Gish’s awkward comedic humor finds its way into her music, specifically in songs like ‘Persephone’ where she mispronounces Persephone in a myriad of ways, but always with a stubborn commitment to her character: “But I’ll mispronounce and mis-accent for infinity, there isn’t much that you could do to stop me.” Or like in her dreamy ‘Not But For You, Bunny’ where she serenades her pet rabbit with plenty of ooo’s.

But beyond the feel-good vibes and the exuberant instrumental arrangement, Gish manages to transmit so much feeling through her lyrics, that are almost always a clever play on words or making unusual references. When reviewing her first album, Ed Buys Houses, Gold Flake Paint’s Trevor Elkin put it as songs that “prod at those nerves in your stomach that toughened up over the years, until you feel like you’re back in class, not knowing the answer and everyone is staring at you.” Funny and sad, there is no shying away from any unsatisfactory reality, whether it be isolating yourself from your crush or identifying as 97% hikikomori.

In ‘Rat of the City,’ with her bittersweet tunes and dreamy blending of vocal layers, Gish captures the frustrating, doubt-inducing journey that is finding your individual self among the masses. This sentiment is emphasized on as Gish croons over and over again, “I don’t know who I am, I don’t know what to do but I’m not a lot like you.”

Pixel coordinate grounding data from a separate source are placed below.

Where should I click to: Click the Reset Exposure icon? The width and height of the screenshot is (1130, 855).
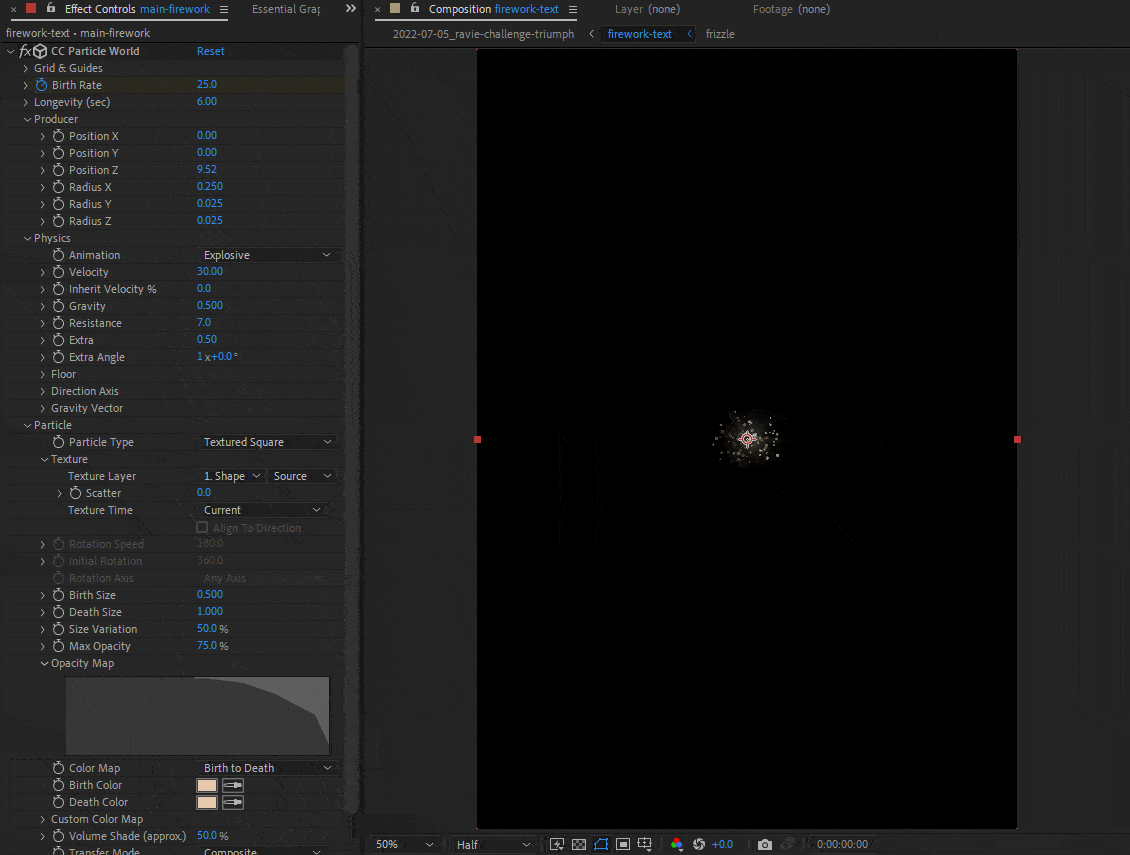pos(699,844)
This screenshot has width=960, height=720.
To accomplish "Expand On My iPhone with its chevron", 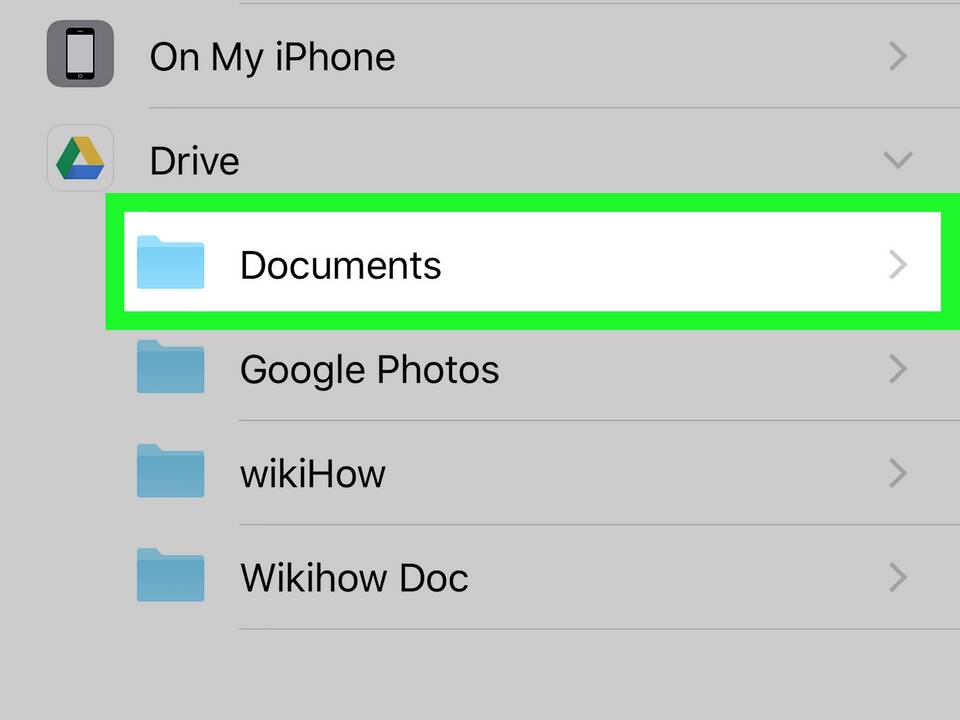I will pyautogui.click(x=898, y=56).
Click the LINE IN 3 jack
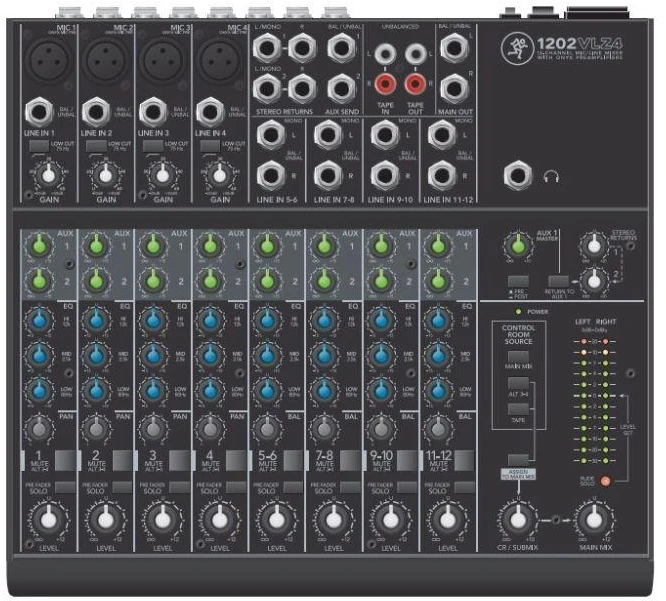 point(153,112)
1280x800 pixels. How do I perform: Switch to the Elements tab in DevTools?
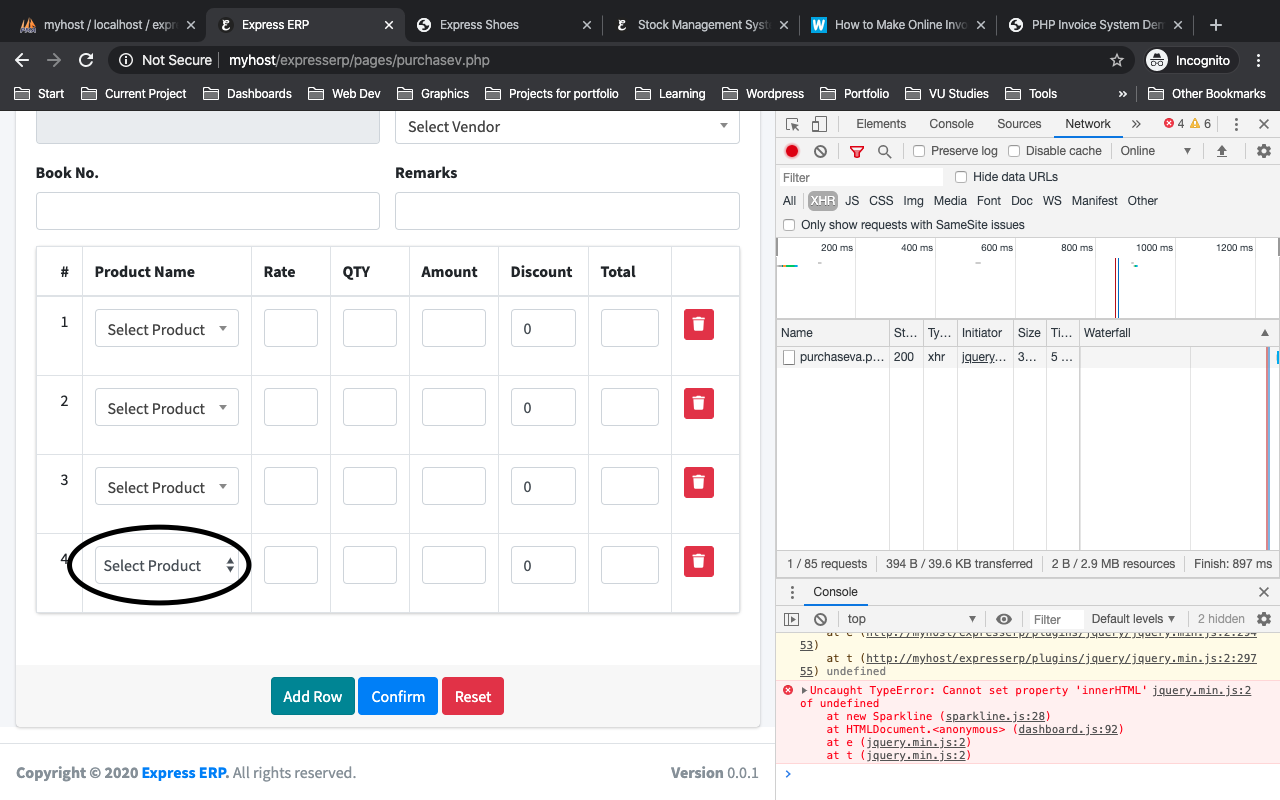pyautogui.click(x=880, y=123)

The samples Gish uses throughout the album are seemingly straightforward, but within the context of the album they manage to resonate more deeply like in ‘Sin Triangle,’ “Did you ever want, so much, to make a good impression on someone? What did you do? How accepted was your personality? Did you ever feel alone? Out of place, when you wanted very much to be part of the group? What did you do?” There is something about the simplicity that packs a punch.

What Gish does best though, is putting into words the downright depressing, painfully cringy situations that come with being a young adult, the very real process of figuring out how to be a person and where you fit in in all this mess, without sounding like an overly dramatic thirteen year old. Gish spends much of the album grappling with “these sweet instincts” and their life-ruining tendencies. But if these are the instincts that led to No Dogs Allowed, can they be that damning?